Stefanie Zadravec’s Honey Brown Eyes, at the Clurman Theatre, is a hard-edged drama about ethnic cleansing in Bosnia, and its particularly gruesome effect on women. It’s strong stuff, and awfully hard to watch at times; but Erica Schmidt’s production is very well-done and all the actors are mighty fine.

Also in the category of hard-to-watch strong stuff is Tommy Nohilly’s Blood from a Stone, produced by the New Group at the Acorn Theatre. It’s about a blue collar Connecticut family which makes the Wyeths of Other Desert Cities look like the Brady Bunch. Everybody’s well on the way to wrecking his/her life. Mom and Dad hate each other. Their house is falling apart. The son Matt is a gambling addict and pathological liar who is leaving his wife and kids to take up with a women with a husband and kids.

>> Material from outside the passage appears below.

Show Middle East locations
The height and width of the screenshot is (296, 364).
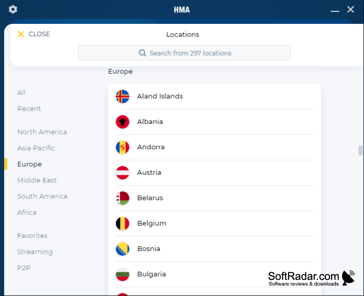37,180
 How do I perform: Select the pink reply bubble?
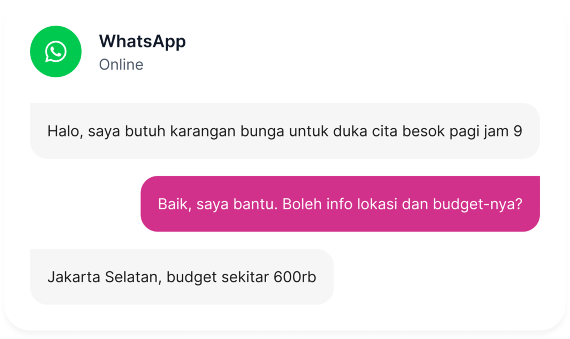pyautogui.click(x=340, y=204)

Into this maelstrom comes Travis, the eldest son, a pill-popper who has quit his job and is stopping over before heading out, God knows where. All the roles are meaty, and all the actors are terrific; but it’s just not enough. If you’re an Ethan Hawke fan, go – he’s wonderful as Travis; but the play is a mess and even Scott Elliott’s strong direction can’t save it.

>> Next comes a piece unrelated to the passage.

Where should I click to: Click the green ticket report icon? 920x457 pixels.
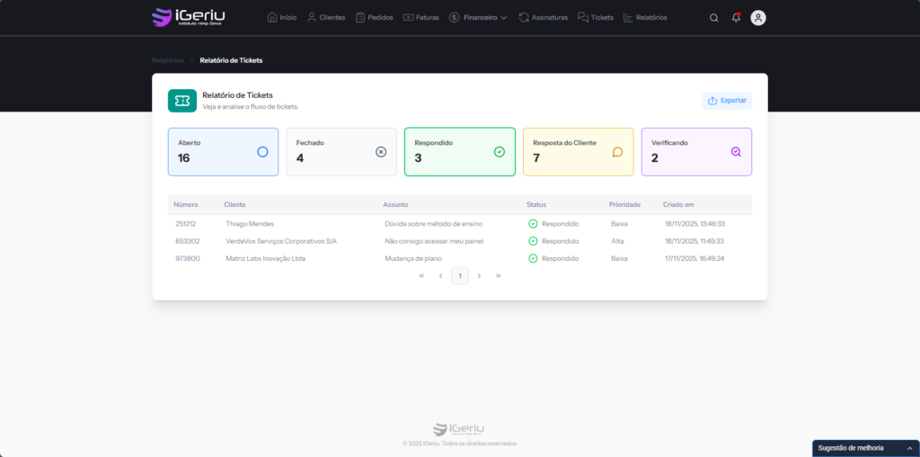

The Pearl Theatre’s production of Moliére’s The Misanthrope is a classic Pearl show – stylish sets and costumes, strong acting but no more than stolid direction. Still, it’s worth seeing – particularly for the acting of Sean McCall in the title role and Janie Brookshire as Célimène. Director Joseph Henreddy has moved the play to the reign of Louis XVI, For Some Strange Reason, but there’s nary an indication of the revolution in the wind. This allows for much more attractive costumes; but other than that it made no sense to me.

Still, if you haven’t ever seen this classic satire, you could do a lot worse that the Pearl’s take on it.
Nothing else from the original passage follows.